■ **SUPPLIED DATA**:
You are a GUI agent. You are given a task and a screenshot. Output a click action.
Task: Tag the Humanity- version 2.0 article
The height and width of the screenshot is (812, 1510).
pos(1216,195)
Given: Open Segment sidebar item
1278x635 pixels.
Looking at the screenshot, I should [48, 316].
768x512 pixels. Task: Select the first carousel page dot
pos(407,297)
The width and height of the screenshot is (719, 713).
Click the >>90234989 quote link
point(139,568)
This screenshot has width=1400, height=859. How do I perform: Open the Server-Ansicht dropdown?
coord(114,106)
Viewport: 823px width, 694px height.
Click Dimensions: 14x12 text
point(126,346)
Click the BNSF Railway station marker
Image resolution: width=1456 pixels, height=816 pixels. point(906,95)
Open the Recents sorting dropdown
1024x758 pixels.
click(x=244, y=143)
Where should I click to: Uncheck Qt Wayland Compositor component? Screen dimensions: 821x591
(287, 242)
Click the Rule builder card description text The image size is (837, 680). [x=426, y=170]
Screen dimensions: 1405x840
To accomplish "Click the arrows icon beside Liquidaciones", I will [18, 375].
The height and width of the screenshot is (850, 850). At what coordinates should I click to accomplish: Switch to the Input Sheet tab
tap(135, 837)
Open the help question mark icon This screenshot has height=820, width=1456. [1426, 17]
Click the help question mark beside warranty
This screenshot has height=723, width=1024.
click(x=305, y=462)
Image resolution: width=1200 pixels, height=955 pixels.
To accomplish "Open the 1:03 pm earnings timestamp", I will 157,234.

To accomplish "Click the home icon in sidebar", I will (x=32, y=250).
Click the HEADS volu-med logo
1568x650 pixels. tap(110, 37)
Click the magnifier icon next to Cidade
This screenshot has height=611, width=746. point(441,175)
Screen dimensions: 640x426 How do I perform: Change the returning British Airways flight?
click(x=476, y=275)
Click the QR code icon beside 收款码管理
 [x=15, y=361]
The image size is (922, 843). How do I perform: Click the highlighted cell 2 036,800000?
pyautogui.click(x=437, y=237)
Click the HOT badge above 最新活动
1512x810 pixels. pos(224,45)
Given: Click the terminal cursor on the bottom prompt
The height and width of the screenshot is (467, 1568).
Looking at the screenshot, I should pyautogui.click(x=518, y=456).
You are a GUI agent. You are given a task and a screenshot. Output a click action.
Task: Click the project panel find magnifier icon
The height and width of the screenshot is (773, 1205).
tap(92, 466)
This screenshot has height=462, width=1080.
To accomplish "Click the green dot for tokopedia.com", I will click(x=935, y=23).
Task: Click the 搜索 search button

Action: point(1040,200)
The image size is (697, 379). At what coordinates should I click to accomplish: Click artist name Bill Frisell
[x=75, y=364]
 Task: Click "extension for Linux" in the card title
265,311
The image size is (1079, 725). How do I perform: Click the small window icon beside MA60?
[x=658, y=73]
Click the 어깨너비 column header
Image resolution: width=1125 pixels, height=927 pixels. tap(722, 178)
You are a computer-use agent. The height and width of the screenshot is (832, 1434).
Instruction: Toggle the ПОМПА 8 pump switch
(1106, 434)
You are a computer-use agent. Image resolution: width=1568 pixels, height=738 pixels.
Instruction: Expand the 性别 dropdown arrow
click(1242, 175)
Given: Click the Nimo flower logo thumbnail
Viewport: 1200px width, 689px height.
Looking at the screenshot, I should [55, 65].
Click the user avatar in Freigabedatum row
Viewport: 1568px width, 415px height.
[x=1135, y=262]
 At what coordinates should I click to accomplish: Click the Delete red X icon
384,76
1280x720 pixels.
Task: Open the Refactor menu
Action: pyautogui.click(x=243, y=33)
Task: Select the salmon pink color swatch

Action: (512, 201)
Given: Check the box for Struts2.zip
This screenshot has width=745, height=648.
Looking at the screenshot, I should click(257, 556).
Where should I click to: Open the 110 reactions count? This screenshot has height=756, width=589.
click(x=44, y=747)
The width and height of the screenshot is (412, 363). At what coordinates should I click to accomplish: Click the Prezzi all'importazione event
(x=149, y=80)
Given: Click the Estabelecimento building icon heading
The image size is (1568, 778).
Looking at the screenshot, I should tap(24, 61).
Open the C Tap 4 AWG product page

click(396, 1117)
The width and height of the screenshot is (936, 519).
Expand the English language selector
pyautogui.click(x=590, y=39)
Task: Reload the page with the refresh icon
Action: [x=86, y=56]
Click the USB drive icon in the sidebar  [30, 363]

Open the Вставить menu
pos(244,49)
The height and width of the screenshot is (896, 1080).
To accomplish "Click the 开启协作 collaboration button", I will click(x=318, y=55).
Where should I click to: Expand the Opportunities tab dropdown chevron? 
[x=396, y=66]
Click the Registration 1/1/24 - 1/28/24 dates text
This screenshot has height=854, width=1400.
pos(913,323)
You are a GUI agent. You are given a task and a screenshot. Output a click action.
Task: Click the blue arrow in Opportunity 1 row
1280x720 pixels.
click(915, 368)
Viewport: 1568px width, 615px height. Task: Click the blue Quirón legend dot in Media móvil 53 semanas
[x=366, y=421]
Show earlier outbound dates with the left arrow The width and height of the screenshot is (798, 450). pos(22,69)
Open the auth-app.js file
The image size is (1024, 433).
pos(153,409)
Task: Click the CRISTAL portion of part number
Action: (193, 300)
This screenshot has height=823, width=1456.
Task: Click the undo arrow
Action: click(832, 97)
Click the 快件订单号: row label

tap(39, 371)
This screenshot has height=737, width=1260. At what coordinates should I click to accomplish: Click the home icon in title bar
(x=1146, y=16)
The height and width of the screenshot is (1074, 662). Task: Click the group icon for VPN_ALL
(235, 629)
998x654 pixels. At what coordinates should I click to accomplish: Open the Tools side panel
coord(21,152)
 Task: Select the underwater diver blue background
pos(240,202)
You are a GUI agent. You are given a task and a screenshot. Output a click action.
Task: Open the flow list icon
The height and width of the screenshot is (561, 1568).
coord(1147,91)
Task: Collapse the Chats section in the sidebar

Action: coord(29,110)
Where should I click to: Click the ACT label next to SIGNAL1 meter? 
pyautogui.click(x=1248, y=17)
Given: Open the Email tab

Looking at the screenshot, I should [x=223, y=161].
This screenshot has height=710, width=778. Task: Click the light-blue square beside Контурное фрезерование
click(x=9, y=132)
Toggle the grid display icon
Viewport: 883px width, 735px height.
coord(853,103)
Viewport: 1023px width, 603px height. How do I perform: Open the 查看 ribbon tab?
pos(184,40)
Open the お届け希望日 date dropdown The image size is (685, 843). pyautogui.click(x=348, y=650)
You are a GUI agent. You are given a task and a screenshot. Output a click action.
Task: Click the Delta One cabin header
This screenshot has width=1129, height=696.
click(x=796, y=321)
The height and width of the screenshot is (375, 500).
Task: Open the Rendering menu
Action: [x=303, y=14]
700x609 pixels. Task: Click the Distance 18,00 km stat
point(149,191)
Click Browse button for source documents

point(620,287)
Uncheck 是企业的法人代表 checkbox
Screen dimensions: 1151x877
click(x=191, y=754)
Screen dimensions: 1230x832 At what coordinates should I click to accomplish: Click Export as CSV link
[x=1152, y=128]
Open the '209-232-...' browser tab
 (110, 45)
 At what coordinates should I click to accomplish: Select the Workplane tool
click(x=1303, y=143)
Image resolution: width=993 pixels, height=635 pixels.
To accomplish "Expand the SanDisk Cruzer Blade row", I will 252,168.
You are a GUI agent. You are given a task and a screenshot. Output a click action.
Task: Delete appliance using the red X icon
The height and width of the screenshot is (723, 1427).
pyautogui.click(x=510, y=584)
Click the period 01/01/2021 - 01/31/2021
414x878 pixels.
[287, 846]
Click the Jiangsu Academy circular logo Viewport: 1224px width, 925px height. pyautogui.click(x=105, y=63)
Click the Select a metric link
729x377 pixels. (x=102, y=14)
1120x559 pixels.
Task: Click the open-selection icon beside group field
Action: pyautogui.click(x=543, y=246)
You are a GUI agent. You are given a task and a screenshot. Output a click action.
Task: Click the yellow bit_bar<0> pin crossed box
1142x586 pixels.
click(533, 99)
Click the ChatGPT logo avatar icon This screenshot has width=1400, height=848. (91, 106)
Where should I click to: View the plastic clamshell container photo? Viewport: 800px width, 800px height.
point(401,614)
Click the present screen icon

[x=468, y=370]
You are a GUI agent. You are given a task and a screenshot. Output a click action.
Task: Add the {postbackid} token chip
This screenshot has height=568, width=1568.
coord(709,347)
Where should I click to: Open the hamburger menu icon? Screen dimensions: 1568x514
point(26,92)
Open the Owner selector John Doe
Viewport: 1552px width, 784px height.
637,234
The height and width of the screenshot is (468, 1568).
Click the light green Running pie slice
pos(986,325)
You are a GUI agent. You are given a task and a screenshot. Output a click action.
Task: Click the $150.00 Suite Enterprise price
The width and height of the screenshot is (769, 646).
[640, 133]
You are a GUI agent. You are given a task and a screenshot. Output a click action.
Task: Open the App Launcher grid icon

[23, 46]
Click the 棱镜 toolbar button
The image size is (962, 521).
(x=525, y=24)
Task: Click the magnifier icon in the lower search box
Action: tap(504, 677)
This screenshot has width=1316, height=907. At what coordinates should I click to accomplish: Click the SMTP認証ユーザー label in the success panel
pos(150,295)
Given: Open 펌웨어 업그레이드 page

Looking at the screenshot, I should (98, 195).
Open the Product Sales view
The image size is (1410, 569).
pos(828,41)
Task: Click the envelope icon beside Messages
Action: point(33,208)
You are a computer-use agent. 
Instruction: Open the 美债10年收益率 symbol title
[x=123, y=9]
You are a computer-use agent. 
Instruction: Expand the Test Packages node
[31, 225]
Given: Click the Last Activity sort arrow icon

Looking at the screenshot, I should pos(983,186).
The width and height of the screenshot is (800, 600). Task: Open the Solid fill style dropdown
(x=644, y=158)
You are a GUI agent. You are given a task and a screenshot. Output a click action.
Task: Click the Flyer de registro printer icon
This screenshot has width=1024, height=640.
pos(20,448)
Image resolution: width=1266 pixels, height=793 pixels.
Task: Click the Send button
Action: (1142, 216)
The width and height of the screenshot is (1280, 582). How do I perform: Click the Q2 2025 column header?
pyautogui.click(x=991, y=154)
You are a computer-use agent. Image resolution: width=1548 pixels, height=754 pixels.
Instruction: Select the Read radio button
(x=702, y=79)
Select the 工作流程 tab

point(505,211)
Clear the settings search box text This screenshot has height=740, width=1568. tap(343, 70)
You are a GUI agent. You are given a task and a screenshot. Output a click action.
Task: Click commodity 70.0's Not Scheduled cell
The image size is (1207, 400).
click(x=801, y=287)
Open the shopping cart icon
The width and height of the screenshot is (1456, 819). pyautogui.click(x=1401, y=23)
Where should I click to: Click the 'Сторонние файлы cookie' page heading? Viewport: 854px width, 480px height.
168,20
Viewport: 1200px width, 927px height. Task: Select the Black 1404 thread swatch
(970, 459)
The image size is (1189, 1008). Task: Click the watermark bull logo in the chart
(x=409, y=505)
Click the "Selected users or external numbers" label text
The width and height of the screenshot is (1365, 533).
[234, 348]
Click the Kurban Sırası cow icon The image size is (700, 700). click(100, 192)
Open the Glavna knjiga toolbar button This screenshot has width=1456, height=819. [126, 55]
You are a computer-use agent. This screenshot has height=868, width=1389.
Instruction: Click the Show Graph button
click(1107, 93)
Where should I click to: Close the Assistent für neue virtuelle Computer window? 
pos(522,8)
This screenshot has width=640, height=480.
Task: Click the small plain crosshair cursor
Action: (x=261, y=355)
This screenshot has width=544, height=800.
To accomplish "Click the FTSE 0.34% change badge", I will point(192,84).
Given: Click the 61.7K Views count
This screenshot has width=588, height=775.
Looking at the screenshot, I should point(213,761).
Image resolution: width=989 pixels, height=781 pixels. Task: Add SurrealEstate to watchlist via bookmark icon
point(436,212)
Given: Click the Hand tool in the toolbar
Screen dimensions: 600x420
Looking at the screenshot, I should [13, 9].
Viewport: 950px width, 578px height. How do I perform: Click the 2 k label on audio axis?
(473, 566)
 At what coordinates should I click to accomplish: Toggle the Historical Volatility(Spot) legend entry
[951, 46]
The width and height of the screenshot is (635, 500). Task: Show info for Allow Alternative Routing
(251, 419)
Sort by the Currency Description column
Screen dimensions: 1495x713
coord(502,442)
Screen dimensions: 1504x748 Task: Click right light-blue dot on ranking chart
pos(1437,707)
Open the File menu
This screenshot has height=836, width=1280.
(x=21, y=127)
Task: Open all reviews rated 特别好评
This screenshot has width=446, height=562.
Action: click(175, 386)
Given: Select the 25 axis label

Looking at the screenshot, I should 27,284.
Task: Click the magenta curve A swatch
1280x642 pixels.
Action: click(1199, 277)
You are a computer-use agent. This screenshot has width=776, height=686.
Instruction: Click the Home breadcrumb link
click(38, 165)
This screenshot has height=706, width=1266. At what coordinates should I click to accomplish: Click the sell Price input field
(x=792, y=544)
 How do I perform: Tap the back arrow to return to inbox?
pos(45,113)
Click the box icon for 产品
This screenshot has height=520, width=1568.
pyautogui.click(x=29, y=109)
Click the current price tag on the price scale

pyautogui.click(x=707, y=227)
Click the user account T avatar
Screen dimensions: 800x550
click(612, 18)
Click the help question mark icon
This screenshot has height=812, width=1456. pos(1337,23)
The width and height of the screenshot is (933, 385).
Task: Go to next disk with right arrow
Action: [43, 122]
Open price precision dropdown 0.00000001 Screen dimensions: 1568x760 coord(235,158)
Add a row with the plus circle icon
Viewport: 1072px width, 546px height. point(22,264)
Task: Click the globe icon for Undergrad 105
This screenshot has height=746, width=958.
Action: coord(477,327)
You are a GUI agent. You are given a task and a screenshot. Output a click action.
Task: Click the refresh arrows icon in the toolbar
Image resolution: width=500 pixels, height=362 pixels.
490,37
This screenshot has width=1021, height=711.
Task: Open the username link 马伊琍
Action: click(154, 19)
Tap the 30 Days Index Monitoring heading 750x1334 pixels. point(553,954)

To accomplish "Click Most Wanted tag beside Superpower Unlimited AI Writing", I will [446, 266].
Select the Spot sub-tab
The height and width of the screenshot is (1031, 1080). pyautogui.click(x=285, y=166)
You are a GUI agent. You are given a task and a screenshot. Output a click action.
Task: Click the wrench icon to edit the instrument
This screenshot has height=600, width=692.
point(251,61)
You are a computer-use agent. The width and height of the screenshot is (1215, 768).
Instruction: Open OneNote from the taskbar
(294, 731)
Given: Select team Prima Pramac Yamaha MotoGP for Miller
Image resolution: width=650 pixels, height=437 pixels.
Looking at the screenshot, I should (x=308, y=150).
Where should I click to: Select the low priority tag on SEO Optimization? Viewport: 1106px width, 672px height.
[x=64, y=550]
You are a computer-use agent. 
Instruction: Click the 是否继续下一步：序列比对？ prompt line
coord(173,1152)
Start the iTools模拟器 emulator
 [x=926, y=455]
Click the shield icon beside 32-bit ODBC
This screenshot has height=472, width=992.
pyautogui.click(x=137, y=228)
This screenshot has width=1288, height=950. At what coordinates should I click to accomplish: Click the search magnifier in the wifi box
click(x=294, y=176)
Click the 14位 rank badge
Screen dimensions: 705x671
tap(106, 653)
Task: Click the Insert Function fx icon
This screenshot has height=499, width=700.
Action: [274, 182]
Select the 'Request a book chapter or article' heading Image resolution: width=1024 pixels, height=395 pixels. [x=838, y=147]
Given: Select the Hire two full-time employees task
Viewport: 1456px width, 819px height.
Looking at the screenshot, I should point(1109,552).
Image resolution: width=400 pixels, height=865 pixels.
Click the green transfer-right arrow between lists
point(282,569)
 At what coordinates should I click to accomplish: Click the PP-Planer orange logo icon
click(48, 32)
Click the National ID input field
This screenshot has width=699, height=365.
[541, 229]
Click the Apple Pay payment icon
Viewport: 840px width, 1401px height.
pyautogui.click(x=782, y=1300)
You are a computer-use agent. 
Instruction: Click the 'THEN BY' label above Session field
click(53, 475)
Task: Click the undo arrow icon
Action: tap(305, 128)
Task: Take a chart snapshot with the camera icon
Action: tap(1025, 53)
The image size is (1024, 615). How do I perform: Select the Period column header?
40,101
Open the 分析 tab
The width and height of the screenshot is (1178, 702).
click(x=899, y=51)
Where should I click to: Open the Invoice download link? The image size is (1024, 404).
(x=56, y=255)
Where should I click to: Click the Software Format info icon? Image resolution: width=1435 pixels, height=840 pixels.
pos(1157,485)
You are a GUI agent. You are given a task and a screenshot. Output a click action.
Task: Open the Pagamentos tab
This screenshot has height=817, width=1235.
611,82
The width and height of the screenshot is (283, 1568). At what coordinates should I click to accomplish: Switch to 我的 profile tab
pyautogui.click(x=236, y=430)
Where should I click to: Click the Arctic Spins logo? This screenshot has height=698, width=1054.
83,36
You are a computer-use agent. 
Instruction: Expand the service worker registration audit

■ **EXERCISE**:
Search the material above for "arrows". Pull out each line where it shows up.

■ **REPLY TO THE EXERCISE**:
To accomplish "Click the arrows icon beside Liquidaciones", I will [18, 375].
Task: Click the refresh arrows icon in the toolbar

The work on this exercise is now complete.